Mocean Worker

Aural and Hearty

BY Chris WodskouPublished Oct 1, 2000

With last year's Mixed Emotional Features, it was clear that Mocean Worker didn't do drum & bass by numbers - the album was darker, moodier and also more eccentric than most of the thoughtless club fodder cluttering the bins. But I doubt many people would have suspected Mocean Worker to reach the level of eccentricity of Aural and Hearty - one of the most whimsical house-oriented albums to emerge since house made its resurgence a few years back. Mocean Worker is Philadelphian Adam Dorn, a friend and collaborator of Hal Wilner - and the Wilner connection is pretty clear in Dorn's wholly promiscuous taste and what a lot of purists might consider a lack of discipline.

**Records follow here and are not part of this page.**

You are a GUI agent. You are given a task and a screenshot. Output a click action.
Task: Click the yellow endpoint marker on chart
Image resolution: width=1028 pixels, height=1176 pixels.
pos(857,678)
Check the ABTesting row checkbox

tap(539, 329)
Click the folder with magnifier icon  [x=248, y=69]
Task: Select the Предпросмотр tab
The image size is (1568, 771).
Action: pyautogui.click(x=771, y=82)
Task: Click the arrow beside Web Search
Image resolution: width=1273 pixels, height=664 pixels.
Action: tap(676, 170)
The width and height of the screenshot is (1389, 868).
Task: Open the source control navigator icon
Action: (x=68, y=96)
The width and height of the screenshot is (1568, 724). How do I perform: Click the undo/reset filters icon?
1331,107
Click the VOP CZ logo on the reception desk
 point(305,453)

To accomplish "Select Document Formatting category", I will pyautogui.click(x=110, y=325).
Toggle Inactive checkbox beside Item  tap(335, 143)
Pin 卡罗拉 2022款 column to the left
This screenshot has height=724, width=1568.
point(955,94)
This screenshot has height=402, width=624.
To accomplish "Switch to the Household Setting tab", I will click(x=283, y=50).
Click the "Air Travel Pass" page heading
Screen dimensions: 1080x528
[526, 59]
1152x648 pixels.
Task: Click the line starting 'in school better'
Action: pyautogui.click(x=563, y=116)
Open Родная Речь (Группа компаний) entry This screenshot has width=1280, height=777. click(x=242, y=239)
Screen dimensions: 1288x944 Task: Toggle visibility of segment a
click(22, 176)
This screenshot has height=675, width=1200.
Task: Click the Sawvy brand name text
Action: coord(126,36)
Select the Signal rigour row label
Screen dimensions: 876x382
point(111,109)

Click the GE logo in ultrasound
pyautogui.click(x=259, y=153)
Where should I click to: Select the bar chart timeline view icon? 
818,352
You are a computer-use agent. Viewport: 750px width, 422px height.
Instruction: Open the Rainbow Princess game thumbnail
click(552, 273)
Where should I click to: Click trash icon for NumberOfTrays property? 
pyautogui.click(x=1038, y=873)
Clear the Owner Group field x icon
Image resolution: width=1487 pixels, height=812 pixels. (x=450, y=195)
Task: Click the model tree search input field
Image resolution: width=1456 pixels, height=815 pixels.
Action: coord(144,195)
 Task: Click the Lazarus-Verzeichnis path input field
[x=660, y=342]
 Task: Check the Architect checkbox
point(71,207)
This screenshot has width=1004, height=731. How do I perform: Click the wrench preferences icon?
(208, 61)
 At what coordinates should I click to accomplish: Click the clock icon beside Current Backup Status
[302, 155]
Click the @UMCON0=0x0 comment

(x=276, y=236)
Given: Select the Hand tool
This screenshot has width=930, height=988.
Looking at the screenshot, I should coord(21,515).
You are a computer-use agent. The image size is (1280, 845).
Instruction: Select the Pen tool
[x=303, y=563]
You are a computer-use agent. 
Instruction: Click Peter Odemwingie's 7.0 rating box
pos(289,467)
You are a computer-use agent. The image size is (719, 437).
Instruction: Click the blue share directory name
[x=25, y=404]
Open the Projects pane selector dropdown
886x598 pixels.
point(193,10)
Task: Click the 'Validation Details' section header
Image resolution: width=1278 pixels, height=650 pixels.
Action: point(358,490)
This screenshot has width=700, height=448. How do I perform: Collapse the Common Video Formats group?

Like Wilner's under-noticed Whoops, I'm An Indian of last year, Dorn is at least as influenced by Spike Jones's pioneering sort of plunderphonics from the 1940s and '50s and early TV comedians as he is by other turntablists and cut & paste composers. In fact, not only does the title Aural and Hearty allude to the sense of slapstick that inspires it, but Dorn also thanks Sid Caesar and Phil Silvers in the liner notes. Indeed, the album does have the improvised, seat-of-the-pants, borderline anarchic feel of live television variety/comedy shows. Not the sort of thing that's gonna satisfy anyone looking for a straight-up club mix, although Dorn does have the club savvy to dish up a couple of hard house grooves. But he evidently doesn't think too highly of the studied fabulousity of so much house, among other au courant dance genres, and continually takes the piss, mixing up the bubble-headed house of "Hey Baby" with the adult pop sampledelica of "Cha Cha Cha," which detours into highbrow silliness of the highest order. Dmitri From Paris has also trod this path, and a comparison between Mocean Worker and Dmitri is irresistible on bossa-cum-Parisian pop cuts like "Tres Tres Chic," although Dorn does keep things from veering into Dmitri's peculiar realm of self-parody. More for dancing inside your head and in your daydreams than on an actual dance floor.